__EXERCISE__: Please give the part that opens with the line containing "You are a GUI" and closes with the line containing "pyautogui.click(x=728, y=509)" as a Markdown table with columns No. and Line, one row per line, leaving out any blank lines.

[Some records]
↓↓↓
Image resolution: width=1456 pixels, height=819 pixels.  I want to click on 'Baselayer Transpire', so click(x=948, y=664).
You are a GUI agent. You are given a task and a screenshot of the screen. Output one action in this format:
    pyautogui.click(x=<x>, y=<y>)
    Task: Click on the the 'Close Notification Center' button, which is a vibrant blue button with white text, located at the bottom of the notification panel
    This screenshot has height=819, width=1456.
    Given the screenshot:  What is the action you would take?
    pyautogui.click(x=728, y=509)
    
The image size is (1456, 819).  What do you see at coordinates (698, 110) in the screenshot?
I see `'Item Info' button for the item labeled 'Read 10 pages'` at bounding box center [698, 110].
↑↑↑
__RIGHT ANSWER__:
| No. | Line |
|---|---|
| 1 | You are a GUI agent. You are given a task and a screenshot of the screen. Output one action in this format: |
| 2 |     pyautogui.click(x=<x>, y=<y>) |
| 3 |     Task: Click on the the 'Close Notification Center' button, which is a vibrant blue button with white text, located at the bottom of the notification panel |
| 4 |     This screenshot has height=819, width=1456. |
| 5 |     Given the screenshot:  What is the action you would take? |
| 6 |     pyautogui.click(x=728, y=509) |